Skip to content

B.C. Supreme Court upholds new chicken pricing formula

The ruling upholds a decision to base poultry prices on local production costs, a model supported by chicken farmers.
backyard chickens in the city of delta, bc
Processors had argued for a model to boost competitiveness with cheaper birds grown in Ontario but failed to convince the judge that the process had been unfair.

An industry association representing B.C. chicken processors has failed in its bid to set the price of meat birds in line with lower cost counterparts in Ontario — a preference that would have made B.C. chickens more competitive across Canada and better served the financial interests of processors.

The legal challenge before the B.C. Supreme Court stemmed from a dispute between the Primary Poultry Processors Association of B.C. and the B.C. Chicken Growers Association. For years, the relatively higher cost of feed in the province had driven higher prices for live broiler chickens, and therefore tension within the industry as farmers risked getting paid less than the cost of production.

After a lengthy process, in October 2023, the B.C. Farm Industry Review Board approved a long-term pricing formula from the British Columbia Chicken Marketing Board based on the cost of producing a live chicken in B.C. The goal: create a transparent pricing model that balances reasonable returns to growers and ensures competitiveness for processors.

In March 2024, the processors association argued before a review panel that the pricing recommendation should be rejected because it was supported by unreliable data, developed without independent oversight, and reflected a pre-determined outcome that favoured growers at the expense of consumers and other industry stakeholders. 

By pricing chickens based on “grower efficiency,” the decision failed to compare the effect of lower cost counterparts in Ontario, claimed the processors association.

The Review Board found the pricing plan was tailored to provide a reasonable return to an “efficient grower” and would maintain the competitiveness of B.C. processors in the Canadian market.
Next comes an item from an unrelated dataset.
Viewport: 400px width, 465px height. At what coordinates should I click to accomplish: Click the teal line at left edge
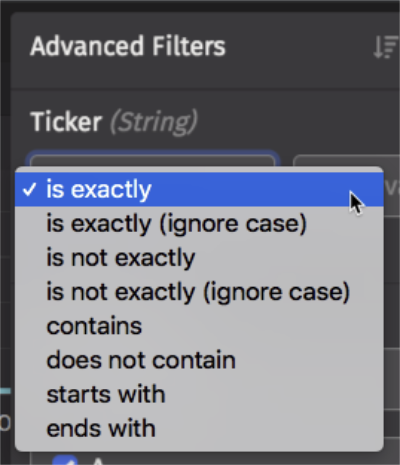[5, 391]
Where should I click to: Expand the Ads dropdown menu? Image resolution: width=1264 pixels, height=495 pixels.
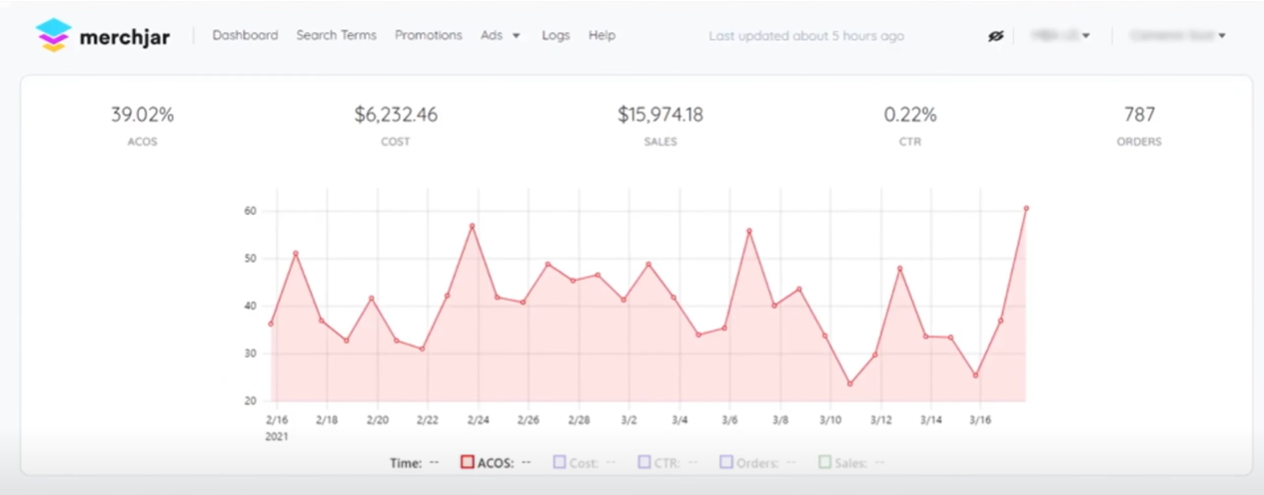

It ordered the pricing formula to be phased in by June 2025. 

The processors association challenged the decision in a request for judicial review, arguing the pricing of chickens was unreasonable and did not adhere to sound marketing practices.

In response, both the Chicken Marketing Board and the growers association said the court challenge was based on processors association’s concern that the pricing model would favour the financial interests of growers over processors. 

In a ruling released Thursday, B.C. Supreme Court Justice Jan Brongers found the processors association had not been denied procedural fairness in the lead up to the pricing decision. 

“The review [anel further noted that the processors association was given an opportunity to provide transparent and verifiable data as a measure of processor competitiveness, but failed to do so,” wrote Brongers.

The judge ruled the industry group failed to show the chicken pricing decision was “patently unreasonable” and dismissed the its petition for judicial review.